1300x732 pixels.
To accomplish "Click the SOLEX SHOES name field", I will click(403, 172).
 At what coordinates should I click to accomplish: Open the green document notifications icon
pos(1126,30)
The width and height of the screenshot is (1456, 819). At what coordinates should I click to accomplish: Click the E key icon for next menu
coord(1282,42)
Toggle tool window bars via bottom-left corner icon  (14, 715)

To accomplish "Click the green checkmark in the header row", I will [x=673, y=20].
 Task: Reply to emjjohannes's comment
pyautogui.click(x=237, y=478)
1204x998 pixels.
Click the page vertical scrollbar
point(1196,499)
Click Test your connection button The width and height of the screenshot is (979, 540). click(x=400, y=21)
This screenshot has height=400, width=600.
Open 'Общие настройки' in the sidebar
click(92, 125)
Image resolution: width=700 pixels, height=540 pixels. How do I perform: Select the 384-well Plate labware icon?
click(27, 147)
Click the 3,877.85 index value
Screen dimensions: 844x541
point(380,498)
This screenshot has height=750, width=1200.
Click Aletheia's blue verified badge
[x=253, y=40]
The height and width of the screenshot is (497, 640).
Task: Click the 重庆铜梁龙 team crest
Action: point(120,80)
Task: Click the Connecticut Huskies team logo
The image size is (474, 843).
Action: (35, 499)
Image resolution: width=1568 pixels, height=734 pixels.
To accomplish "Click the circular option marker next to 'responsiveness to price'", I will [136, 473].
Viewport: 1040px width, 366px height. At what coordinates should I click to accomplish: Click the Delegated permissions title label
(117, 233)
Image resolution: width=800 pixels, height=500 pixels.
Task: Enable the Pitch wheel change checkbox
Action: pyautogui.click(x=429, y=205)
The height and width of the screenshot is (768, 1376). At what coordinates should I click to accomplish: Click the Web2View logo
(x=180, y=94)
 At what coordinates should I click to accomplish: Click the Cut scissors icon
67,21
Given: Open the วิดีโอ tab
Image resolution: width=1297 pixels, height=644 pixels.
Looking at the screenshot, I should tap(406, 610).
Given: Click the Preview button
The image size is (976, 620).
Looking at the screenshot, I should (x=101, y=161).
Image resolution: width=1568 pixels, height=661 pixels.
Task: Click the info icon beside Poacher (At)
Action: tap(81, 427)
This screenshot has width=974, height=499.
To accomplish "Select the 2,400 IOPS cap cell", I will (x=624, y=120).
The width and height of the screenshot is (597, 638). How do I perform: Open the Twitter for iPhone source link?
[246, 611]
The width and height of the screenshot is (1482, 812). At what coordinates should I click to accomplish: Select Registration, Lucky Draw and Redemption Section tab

> [Exercise goal]
The expected result is every line above containing the string "Given".

> [Task result]
Given: Open the วิดีโอ tab
Given: Click the Preview button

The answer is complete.